── PROVIDED DATA
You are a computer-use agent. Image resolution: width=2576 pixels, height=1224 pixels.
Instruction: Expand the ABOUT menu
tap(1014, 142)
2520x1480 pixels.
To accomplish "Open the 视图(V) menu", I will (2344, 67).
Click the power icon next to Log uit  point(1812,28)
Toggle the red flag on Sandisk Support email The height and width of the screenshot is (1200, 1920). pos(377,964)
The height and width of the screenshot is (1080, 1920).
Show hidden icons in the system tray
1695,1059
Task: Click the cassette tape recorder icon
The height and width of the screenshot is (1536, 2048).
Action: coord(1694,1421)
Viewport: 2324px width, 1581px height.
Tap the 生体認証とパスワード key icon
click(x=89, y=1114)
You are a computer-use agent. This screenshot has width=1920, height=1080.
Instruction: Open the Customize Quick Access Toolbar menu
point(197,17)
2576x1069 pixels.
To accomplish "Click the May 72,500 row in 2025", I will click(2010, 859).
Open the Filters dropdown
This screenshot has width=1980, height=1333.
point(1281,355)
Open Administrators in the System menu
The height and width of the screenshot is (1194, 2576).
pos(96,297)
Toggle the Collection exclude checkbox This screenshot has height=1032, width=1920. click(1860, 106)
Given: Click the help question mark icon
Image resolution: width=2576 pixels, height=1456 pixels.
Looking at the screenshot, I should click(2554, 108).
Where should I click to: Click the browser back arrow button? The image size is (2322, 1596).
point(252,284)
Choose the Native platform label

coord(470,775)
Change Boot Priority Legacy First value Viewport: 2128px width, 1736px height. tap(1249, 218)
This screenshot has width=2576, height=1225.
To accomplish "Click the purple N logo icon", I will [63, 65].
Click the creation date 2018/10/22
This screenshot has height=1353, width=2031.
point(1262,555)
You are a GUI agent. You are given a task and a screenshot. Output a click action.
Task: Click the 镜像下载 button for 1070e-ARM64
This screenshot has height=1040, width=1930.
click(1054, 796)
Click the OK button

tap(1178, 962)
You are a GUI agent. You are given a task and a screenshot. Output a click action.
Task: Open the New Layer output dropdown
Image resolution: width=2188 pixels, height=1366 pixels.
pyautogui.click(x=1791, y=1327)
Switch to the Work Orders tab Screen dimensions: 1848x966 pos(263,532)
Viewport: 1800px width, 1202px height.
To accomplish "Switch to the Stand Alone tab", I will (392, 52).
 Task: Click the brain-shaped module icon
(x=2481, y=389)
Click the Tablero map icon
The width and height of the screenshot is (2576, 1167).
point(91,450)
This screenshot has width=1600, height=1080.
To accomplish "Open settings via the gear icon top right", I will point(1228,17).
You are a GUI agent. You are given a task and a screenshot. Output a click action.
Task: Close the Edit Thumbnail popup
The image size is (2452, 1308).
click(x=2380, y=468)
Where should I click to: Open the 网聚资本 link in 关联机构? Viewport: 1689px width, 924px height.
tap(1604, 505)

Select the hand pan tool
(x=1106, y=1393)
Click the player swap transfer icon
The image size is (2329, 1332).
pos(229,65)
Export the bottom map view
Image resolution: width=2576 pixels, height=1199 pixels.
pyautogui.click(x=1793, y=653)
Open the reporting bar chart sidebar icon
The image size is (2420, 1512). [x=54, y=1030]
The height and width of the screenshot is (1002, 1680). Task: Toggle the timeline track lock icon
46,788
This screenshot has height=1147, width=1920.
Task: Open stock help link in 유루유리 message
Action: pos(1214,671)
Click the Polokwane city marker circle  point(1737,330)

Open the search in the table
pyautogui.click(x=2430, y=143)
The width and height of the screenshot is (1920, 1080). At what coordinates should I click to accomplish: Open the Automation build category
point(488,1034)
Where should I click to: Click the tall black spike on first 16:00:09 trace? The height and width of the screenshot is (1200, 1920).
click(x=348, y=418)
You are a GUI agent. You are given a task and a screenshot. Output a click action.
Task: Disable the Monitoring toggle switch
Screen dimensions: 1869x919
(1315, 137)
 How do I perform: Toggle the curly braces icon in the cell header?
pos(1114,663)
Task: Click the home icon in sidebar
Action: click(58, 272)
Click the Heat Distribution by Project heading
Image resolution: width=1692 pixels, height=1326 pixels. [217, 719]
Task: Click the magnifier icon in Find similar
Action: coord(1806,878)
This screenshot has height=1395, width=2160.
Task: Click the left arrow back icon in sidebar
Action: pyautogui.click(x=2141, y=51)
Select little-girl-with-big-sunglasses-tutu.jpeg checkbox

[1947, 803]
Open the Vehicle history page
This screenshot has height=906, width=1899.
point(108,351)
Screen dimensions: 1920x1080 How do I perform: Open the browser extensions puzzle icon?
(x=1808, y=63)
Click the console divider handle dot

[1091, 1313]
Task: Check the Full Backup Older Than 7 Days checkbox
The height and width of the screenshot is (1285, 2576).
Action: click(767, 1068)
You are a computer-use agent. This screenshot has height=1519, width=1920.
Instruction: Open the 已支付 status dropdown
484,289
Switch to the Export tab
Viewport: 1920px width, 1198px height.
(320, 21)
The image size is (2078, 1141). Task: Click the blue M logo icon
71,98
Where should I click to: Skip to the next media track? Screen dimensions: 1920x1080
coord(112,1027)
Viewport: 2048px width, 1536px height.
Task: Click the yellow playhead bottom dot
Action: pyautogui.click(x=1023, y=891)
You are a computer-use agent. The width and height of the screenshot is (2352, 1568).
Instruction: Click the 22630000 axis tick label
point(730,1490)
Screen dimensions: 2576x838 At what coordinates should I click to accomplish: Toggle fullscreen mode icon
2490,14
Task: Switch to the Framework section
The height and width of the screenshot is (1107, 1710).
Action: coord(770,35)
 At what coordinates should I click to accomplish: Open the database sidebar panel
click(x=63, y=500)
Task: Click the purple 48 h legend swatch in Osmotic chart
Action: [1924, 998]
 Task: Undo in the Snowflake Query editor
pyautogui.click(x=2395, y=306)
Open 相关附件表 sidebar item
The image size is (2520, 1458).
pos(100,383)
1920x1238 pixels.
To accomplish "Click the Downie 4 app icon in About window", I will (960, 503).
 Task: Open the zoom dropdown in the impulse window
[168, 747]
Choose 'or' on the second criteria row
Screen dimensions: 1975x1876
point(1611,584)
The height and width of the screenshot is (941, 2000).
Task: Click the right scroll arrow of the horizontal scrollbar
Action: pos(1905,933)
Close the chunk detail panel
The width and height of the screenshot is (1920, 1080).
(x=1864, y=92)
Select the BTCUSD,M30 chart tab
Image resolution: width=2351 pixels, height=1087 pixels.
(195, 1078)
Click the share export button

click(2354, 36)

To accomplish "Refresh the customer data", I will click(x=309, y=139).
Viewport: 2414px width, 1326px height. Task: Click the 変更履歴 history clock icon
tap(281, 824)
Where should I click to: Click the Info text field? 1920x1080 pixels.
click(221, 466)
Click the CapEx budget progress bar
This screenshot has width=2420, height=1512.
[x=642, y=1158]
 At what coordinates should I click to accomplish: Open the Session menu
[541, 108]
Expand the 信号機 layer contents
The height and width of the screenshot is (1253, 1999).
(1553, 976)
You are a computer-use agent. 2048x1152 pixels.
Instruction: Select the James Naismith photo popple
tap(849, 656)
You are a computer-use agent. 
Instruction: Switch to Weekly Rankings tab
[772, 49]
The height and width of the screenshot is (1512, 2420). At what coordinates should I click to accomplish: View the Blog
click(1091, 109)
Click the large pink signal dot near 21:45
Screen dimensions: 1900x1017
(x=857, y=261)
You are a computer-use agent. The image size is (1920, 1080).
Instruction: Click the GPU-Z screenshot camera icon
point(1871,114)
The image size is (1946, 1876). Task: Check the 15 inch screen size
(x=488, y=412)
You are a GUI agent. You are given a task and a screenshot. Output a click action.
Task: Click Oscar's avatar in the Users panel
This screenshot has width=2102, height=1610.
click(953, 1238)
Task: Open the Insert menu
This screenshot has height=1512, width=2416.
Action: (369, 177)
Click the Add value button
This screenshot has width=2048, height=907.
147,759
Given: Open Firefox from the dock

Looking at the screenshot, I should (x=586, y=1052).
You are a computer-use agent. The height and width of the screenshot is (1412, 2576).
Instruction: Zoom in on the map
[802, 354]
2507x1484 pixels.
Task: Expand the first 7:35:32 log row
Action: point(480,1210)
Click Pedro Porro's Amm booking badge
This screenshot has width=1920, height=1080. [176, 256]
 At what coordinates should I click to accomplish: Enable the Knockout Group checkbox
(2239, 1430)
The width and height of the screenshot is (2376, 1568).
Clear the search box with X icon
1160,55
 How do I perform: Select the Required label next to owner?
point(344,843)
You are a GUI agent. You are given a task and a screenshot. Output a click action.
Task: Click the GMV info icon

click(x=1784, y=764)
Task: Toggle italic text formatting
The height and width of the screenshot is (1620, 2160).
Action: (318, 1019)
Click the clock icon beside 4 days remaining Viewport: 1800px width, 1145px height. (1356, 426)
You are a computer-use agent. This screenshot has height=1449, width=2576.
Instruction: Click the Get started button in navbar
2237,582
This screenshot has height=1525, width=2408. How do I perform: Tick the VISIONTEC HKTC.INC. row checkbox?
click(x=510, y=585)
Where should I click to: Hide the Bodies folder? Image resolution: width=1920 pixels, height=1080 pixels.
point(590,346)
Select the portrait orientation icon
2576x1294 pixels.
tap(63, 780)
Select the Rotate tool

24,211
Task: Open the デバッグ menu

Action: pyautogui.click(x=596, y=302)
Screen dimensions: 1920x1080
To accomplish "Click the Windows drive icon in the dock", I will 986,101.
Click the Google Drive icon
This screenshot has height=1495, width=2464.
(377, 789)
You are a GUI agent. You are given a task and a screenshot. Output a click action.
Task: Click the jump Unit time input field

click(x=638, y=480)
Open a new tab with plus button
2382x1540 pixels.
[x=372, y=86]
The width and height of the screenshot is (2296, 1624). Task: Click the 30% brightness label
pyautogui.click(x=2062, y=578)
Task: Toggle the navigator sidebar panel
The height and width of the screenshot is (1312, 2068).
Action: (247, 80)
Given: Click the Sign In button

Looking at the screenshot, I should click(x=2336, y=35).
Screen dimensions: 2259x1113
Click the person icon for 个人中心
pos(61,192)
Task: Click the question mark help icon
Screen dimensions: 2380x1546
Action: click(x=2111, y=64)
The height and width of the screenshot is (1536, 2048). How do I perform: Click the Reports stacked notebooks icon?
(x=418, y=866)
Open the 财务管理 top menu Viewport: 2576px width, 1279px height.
────
▶ DIRECTIONS:
Only the lines from the start of the material through the line containing "Click the power" belong in the answer, each copied exactly.

▶ TASK ANSWER:
You are a computer-use agent. Image resolution: width=2576 pixels, height=1224 pixels.
Instruction: Expand the ABOUT menu
tap(1014, 142)
2520x1480 pixels.
To accomplish "Open the 视图(V) menu", I will (2344, 67).
Click the power icon next to Log uit  point(1812,28)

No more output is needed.